Lucy le dio un puñetazo en el brazo a Harry.
–Julia ya me había advertido que eras rarito.
–Si se me ha otorgado un destello de locura, me aseguraré de cuidar de él.
–Me contó que mientras desayunabais hacías una lista de gente con un progenitor que se había suicidado.
–Y de los que se sienten atraídos por los suicidas. Todas las mujeres de Hitler, creo que fueron siete, se suicidaron. Es una muerte muy particular con la que convivir. Lo peor que puede suceder ya ha sucedido. Siempre me he preguntado qué tipo de psicología genera. –Harry aseguró que si tienes un progenitor que se suicida, nunca pierdes el miedo a que todo lo que más quieres te sea arrebatado–. Esta mañana, mientras vosotras dos dormíais, se me ocurrió que debería intentar escribir un pequeño libro sobre suicidas y sobre aquellos que los amaron. Hablaré con papá sobre mi madre, me citaré con sus amigos y con los escritores a los que supuestamente adoraba. Seré su biógrafo.

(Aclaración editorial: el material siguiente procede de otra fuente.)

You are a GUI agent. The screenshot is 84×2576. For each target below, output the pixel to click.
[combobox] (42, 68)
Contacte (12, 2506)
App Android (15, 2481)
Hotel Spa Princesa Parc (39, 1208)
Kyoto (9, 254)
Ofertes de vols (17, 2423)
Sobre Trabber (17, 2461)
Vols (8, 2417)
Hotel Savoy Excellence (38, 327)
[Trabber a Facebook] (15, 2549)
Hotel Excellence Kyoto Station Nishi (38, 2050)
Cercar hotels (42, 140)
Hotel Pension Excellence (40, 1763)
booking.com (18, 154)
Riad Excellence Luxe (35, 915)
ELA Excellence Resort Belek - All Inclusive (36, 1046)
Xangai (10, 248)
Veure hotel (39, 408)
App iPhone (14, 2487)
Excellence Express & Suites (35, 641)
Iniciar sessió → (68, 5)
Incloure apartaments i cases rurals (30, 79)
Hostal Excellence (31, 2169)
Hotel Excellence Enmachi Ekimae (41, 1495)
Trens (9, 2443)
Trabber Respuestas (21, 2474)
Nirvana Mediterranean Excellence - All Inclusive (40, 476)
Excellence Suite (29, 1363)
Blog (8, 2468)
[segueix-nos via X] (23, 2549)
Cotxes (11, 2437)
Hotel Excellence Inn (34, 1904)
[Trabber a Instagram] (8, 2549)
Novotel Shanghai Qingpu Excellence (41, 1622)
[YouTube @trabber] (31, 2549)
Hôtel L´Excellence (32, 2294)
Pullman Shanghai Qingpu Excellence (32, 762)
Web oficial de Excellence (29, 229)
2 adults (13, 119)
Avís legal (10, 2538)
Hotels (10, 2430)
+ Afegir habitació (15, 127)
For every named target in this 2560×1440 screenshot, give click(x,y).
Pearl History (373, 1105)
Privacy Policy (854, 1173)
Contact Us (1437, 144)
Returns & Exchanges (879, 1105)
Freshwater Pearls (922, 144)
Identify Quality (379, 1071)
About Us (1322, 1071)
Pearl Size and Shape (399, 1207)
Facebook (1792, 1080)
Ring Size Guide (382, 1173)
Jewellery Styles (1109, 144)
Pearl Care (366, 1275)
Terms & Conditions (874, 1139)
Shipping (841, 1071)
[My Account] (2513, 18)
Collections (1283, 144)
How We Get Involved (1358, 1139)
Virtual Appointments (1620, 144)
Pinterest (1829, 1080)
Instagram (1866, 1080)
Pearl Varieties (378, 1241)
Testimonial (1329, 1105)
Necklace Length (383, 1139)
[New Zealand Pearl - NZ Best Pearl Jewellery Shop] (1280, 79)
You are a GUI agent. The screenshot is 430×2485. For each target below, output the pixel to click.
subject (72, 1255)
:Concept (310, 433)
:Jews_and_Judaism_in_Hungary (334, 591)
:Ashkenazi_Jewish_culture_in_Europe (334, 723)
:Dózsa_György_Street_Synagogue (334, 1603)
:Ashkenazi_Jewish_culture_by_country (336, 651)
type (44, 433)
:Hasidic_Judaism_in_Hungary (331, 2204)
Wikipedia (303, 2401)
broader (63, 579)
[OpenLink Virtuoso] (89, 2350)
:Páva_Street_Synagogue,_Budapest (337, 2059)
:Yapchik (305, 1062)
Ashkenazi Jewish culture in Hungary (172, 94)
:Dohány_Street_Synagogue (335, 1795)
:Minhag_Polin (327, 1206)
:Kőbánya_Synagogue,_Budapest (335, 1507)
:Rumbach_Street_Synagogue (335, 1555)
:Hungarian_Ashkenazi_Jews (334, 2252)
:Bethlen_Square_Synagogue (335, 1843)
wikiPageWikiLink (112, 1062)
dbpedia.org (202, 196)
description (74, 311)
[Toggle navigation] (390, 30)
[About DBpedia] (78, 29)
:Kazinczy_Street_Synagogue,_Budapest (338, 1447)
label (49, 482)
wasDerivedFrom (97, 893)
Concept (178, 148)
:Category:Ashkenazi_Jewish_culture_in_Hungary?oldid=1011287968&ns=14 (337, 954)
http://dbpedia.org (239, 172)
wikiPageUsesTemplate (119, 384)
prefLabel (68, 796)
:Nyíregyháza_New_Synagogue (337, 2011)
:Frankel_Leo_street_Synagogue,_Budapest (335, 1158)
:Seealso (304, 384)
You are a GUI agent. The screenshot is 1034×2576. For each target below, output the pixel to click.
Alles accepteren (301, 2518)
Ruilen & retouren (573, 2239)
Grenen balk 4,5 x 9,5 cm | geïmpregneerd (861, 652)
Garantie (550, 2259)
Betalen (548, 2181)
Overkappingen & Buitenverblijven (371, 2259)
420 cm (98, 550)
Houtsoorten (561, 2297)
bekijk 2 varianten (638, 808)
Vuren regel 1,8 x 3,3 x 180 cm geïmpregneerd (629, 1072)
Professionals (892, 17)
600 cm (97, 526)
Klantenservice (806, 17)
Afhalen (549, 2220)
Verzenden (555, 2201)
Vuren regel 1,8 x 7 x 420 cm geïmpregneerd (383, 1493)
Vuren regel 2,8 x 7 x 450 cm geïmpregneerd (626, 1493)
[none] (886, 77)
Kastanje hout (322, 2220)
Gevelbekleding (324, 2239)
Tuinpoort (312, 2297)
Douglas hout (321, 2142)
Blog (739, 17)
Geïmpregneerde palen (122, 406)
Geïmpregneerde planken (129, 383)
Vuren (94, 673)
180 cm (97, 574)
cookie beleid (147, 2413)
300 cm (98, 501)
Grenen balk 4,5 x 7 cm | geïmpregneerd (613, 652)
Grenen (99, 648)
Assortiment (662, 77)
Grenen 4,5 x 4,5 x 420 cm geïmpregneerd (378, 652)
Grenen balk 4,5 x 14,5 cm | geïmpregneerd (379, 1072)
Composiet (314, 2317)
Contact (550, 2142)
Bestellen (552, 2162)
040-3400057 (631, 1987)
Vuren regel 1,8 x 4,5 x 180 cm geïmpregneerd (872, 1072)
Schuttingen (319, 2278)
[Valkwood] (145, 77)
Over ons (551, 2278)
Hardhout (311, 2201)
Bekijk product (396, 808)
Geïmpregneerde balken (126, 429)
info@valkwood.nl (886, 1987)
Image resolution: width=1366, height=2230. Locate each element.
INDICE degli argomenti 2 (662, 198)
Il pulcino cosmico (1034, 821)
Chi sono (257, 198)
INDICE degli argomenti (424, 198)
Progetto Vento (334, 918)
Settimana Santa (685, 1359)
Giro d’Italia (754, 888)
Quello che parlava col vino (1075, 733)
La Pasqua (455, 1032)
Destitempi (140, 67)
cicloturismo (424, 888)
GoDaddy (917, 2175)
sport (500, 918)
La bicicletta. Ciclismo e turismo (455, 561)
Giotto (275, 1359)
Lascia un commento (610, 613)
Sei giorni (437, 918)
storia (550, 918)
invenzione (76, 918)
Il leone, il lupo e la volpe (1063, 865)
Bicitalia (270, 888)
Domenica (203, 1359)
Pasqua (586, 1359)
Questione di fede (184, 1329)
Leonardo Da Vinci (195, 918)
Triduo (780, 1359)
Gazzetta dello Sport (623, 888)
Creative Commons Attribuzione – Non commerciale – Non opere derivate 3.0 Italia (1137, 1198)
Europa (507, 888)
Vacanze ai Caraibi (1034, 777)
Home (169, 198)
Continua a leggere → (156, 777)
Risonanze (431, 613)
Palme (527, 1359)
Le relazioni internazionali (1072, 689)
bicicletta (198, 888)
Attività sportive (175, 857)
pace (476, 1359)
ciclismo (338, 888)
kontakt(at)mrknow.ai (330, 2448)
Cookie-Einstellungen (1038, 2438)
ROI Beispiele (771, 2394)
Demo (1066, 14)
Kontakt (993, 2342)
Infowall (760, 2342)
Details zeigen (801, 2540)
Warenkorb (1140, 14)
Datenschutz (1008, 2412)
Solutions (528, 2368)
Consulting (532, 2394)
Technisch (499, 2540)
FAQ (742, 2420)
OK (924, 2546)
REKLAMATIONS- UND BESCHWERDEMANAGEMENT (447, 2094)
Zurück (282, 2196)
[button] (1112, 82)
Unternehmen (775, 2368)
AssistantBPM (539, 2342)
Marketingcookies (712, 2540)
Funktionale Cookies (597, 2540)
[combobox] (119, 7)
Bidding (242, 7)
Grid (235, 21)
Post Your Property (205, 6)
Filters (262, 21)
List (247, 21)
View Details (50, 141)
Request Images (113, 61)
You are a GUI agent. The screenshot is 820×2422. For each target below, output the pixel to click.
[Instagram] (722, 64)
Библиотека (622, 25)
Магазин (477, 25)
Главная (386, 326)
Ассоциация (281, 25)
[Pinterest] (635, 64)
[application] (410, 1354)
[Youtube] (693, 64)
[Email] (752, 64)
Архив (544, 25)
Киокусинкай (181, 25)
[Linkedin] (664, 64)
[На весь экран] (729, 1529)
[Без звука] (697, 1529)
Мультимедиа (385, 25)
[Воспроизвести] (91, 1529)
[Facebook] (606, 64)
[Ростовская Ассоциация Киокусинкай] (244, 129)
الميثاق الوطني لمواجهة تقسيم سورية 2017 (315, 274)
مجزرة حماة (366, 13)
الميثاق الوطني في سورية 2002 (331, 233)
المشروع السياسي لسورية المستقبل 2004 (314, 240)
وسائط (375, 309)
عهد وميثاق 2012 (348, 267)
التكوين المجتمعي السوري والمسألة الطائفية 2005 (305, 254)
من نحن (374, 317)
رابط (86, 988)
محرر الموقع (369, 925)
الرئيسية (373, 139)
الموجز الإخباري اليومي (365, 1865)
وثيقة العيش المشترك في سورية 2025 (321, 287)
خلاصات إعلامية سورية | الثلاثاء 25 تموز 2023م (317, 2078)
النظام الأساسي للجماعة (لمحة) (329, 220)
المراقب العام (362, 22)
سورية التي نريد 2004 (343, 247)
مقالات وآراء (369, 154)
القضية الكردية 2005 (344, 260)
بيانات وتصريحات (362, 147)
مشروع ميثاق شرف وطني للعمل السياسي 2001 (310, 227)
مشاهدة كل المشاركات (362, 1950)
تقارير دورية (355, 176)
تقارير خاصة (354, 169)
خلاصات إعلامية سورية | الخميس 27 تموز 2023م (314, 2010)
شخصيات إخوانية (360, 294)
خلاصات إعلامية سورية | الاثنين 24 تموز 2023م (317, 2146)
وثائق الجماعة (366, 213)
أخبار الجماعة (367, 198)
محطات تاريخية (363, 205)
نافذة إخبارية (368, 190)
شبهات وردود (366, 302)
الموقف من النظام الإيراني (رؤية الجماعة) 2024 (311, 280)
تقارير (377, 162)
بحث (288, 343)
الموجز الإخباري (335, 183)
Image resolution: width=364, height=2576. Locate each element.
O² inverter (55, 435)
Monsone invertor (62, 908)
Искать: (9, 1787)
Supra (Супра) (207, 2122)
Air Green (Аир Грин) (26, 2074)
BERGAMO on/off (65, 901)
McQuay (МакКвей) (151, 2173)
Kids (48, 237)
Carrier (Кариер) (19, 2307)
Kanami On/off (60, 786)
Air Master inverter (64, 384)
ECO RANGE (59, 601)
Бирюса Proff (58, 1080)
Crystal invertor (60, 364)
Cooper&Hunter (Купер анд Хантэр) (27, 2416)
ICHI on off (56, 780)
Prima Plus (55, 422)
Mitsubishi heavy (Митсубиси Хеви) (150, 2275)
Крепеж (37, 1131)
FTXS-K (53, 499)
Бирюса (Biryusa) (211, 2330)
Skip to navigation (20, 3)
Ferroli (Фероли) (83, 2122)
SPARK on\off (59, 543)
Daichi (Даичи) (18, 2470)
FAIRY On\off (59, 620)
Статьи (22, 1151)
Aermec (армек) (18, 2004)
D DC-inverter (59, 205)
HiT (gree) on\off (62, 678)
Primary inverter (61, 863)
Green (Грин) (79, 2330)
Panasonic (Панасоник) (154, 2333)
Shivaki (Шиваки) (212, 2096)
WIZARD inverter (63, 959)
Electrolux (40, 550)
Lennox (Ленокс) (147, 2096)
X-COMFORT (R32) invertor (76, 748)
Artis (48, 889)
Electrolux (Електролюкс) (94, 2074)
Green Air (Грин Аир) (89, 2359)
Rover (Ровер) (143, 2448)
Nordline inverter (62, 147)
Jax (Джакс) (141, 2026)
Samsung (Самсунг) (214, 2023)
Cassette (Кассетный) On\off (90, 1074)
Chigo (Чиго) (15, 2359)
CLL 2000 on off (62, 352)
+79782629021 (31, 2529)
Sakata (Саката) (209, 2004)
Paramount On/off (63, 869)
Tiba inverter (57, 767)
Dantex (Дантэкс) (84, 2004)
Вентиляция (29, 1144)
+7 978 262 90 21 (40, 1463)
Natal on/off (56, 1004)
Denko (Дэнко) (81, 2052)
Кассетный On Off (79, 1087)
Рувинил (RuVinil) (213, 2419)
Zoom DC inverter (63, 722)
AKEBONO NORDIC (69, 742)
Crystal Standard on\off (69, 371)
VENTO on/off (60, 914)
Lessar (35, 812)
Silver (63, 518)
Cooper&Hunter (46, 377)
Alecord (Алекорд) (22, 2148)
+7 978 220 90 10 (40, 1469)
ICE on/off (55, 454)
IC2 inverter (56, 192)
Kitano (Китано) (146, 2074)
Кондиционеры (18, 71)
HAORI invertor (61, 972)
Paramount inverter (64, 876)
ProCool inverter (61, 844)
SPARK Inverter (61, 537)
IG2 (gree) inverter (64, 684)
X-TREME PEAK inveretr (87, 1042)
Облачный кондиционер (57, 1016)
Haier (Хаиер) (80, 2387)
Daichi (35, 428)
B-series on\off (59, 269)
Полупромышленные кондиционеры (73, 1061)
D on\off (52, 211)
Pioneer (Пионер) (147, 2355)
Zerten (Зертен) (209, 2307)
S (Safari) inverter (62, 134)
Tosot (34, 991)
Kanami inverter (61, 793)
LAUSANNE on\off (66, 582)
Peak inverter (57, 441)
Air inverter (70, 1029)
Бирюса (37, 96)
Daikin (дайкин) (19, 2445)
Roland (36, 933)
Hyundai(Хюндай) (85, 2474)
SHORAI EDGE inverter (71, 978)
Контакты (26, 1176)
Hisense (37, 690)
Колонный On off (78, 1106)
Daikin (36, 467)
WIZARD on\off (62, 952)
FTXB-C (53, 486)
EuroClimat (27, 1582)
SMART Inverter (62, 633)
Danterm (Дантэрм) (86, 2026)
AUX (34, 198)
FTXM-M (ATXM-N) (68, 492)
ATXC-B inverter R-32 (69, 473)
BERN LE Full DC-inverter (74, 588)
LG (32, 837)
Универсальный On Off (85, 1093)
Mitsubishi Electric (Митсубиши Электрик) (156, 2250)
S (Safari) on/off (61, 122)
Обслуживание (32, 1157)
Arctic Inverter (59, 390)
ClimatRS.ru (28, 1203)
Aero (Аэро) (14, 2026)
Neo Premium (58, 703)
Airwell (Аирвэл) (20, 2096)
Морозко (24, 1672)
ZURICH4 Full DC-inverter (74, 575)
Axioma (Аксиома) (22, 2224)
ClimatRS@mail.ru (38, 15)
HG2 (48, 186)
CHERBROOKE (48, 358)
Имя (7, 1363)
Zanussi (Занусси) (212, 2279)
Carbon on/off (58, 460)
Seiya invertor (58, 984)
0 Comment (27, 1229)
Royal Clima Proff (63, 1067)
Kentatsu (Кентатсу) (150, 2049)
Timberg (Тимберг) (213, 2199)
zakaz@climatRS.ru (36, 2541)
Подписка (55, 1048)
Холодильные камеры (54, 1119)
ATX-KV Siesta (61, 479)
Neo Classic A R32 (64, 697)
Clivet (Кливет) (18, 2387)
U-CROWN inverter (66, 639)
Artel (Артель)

Cuando el coche de Harry llegó a casa de Julia, su hermano, Scott, salió al jardín de la entrada y se quedó allí plantado mirando a Harry, mientras las dos chicas guardaban silencio y observaban.
–Es protector –susurró Julia–, pero sabe que me importas.
Harry bajó la ventanilla.
–Buenas tardes.
–¿Todo bien? –preguntó el hermano.
Hizo un gesto dirigido a las chicas y éstas se metieron rápidamente en la casa. Scott se quedó clavado delante del coche. Harry intentó subir la ventanilla, pero no pudo.
–¿Te lo has pasado bien? –volvió a preguntar Scott, sin levantar la voz, pero incapaz de resistir lanzar un escupitajo al suelo.
–Sí, gracias –dijo Harry. Pensó que podía dar marcha atrás a toda velocidad, pero se preguntó si esa acción podía parecer grosera. Ambos se miraron fijamente hasta que finalmente el hermano se hizo a un lado.